- READING TEXT:
After the film’s release, the State-controlled N Korean press offered unusual praise for the film, this almost never happened in relation to a S Korean cinema. They did partly because of the cold-eye it cast on the USA and S Korean Governments, partly because of the “Sunshine Policy” half-obligated it. But N Korea would then start sinking the Sunshine that very year by engaging in Nuclear Blackmail, and darken the sky to black by 2008, but there has been moves to have the sun rise again since 2017.

 

In this film, a fictional version of McFarland (Scott Wilson) commits the act of polluting in the very first scene and afterwards is never seen again. In classic Monster Movie fashion, the pollution creates a giant Mutant, not quite as big as “Godzilla” (1954 and itself a metaphor for the USA’s A-Bomb) but realized with far more convincing FX.

 

The family at the center of this is the Parks, and the lead Character among these Characters of near-equal importance is Gang-du (Song Kang-ho), who works as a vendor at his father’s, Hee-bong’s (Byun Hee-bong), riverside kiosk. Gang-du is a moderately developmentally disabled, pudgy, clumsy, and lazy, but also tremendously appealing because he’s sad-sack-funny and devoted to his twelve-year-old Daughter Hyun-seo (Park Hae-il), Hee-bong’s only Grandchild. Hyun-seo is far more intelligent and mature than her dad. The girl’s Mom has long run out on her, but she’s the apple of everyone else’s eye.

 

During the Monster’s first attack, Nam-il grabbed by it, setting the main plot in motion. Even captive, the pre-teen girl proves to have some internal fortitude as she protects and even younger child, homeless orphan Se-joo (Lee Dong-ho) from the ravenous Beast.

 

Gang-dong and Hee-bong are joined by Gang-dong’s brother Nam-il (Park Hae il), the family’s only University graduate, but unable to find employ because the legal troubles he got into during the Protests more than a decade prior, so all he does now is drink too much and complain about life being unfair. Also, their sister, Nam-ioo (Bae Doona) who presents herself as being the rock of the family, but poorly disguises her issues with panic. She’s ashamed of the lot of them except her Niece and helpfully is a completive archer, so the only family member with any weapon-skills. S Korea has mandatory Military Service for all young men, but both Park sons are hopeless on that front anyway.

 

The film cost ₩11.8 billion, or $11.2 million USD, so modestly budgeted by USA standards, but huge in S Korea. It looks better than most USA Monster Movies that cost five times as much (it released the same year as “Silent Hill” ($5 million)). For the Monster itself, Bong had to reach-out overseas to get the CGI expertise (the final product was based on sketches by S Korean Jang Hee-Cheol, but realized in 3D animation by USA FX firm Orphanage) and it cost a full 36% of the budget.

- SOURCE DATA:
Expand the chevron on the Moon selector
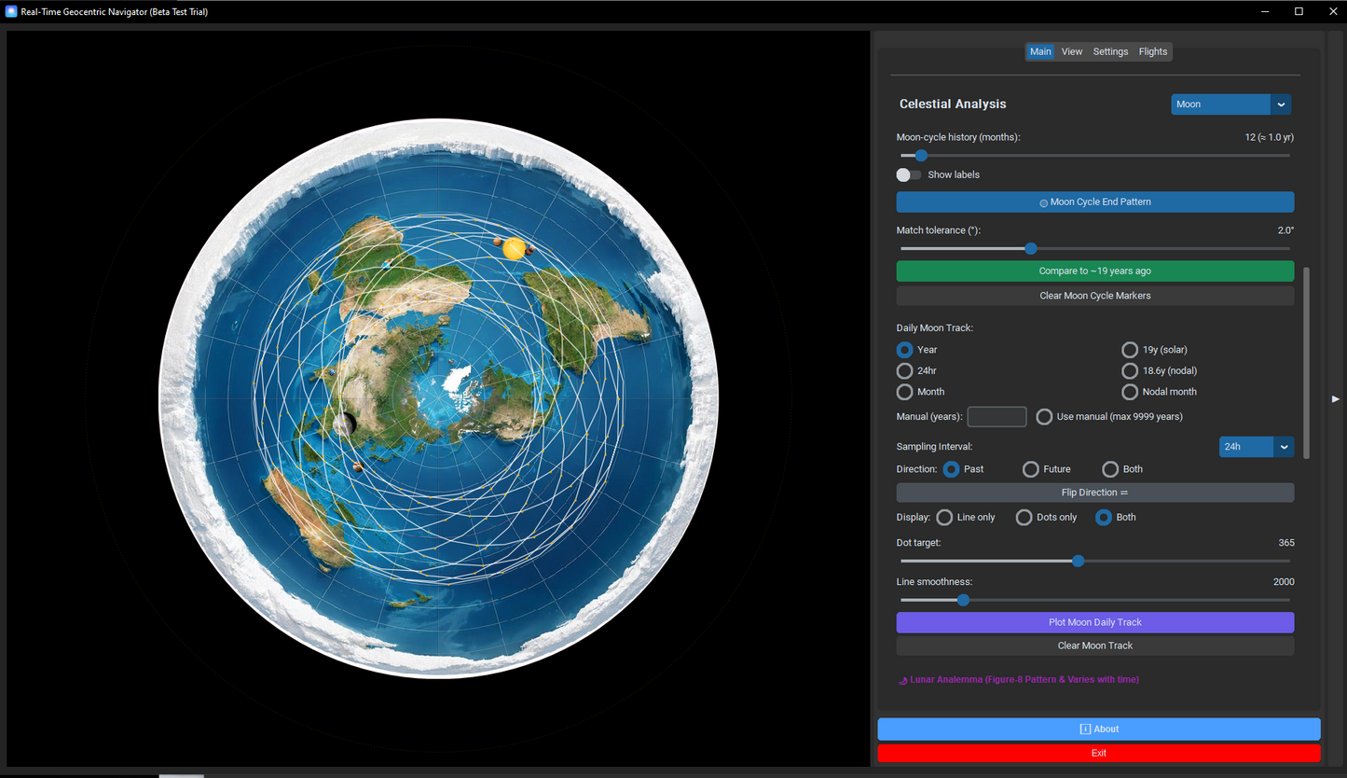Image resolution: width=1347 pixels, height=778 pixels. click(1283, 104)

- PROBLEMS AND TASKS:
**a)** Decide whether each statement below agrees with the film review. For each, answer yes or no and quote the words of the review that decide it.
(i) The film cost ₩11.8 billion.
(ii) Half of the budget went to the Monster.
(iii) Gang-du works at a riverside kiosk that belongs to his father.
**b)** According to the film review, which USA FX firm realized the Monster in 3D animation?

- EXPECTED ANSWERS:
**a)**
(i) Yes: "The film cost ₩11.8 billion, or $11.2 million USD"
(ii) No: "it cost a full 36% of the budget"
(iii) Yes: "who works as a vendor at his father’s, Hee-bong’s (Byun Hee-bong), riverside kiosk"

**b)** Orphanage